GOOD IN ALL MEN
Our fellow man is as valuable as we. He may be down, but he has it in him to stand. A writer says of the windfalls of apples:
We remember that in the windfalls a sweetness remains. That fruit, fallen untimely, or cast earthward by the storm, yet has not lost its flavor; often it is still sweet and pleasant to the taste. And, therefore, mindful of this, let us not think that the human windfalls have lost all their sweetness. Let us remember some good is left in all, and seek to gather them up. (Text.)
(1269)
Good, Making—See [Reformation].
GOOD, NOURISHING THE
Mr.
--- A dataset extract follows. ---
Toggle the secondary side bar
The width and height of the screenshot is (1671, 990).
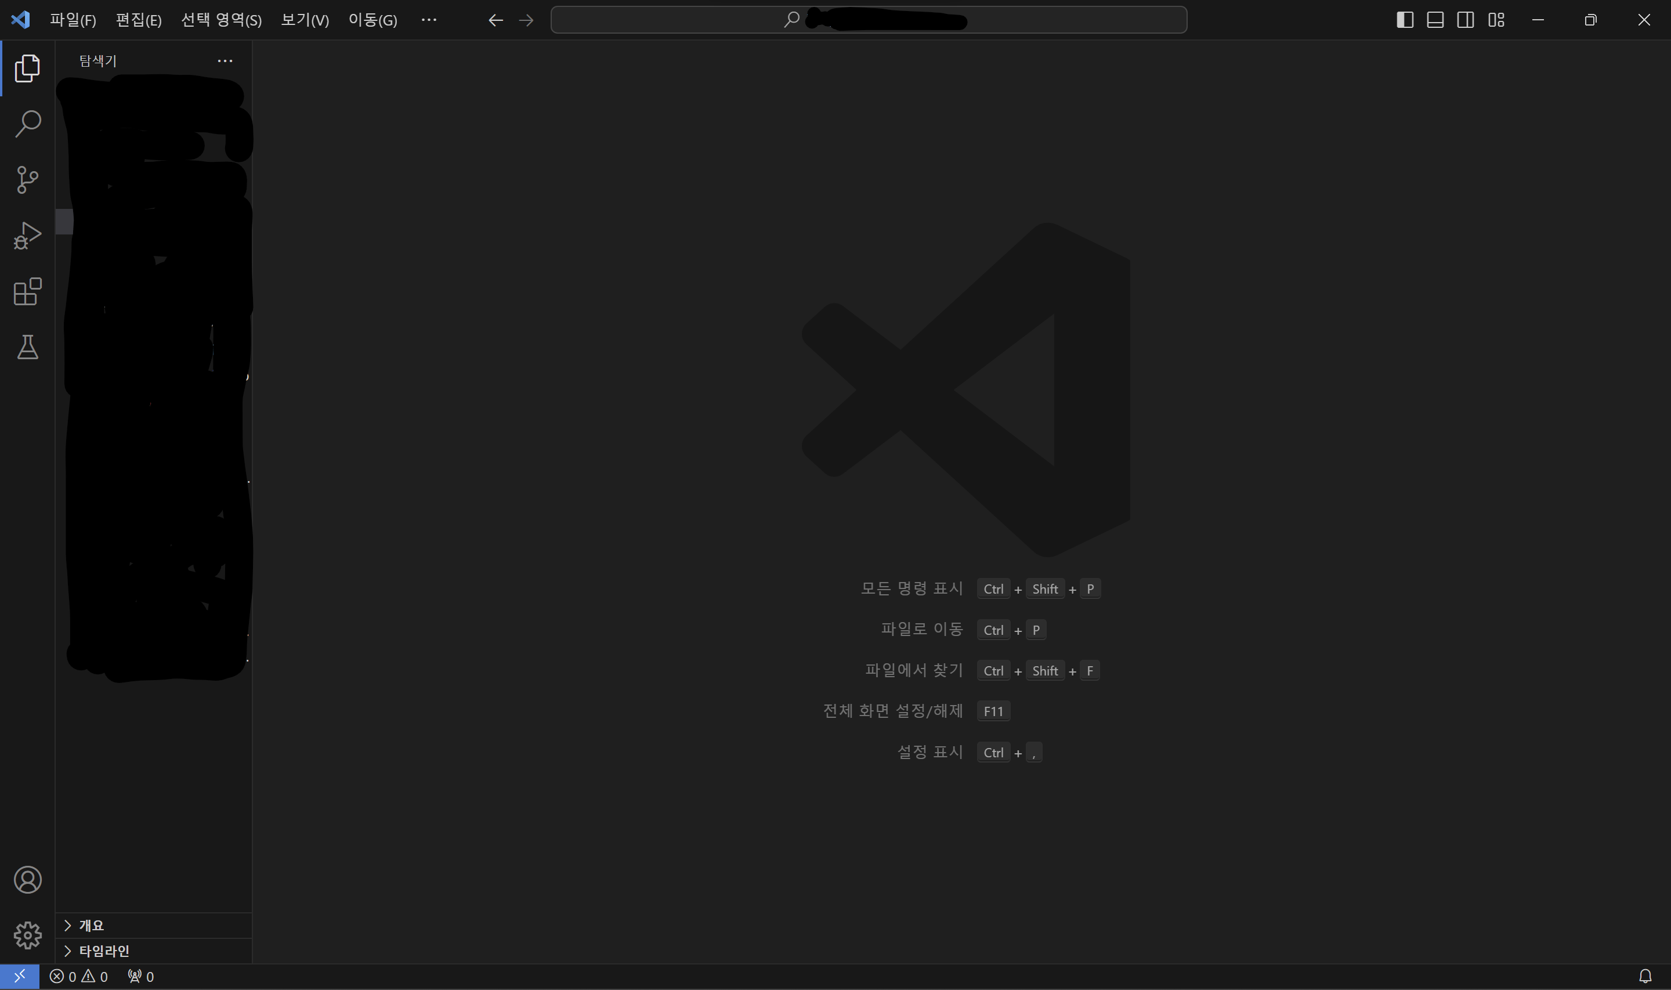(1466, 20)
Kaye Robinson, the brilliant English naturalist, describes a competition witnessed by him in the fields:
Owing to a peculiarity of weather the poppies had managed to get a start of an inch or so in the matter of height over the wheat and barley, and the obnoxious flowers were just beginning to burst into bloom that would have converted the stunted grain into lakes of scarlet, when down came the rain; in a single day and night the wheat shot up above the poppies, and for the rest of the season the poisonous things were overwhelmed in a wavy sea of prosperous green and yellow gold.
The best way to improve the world is not to fight against the evil directly, but to so nourish and cultivate the good that evil will be crowded out. (Text.)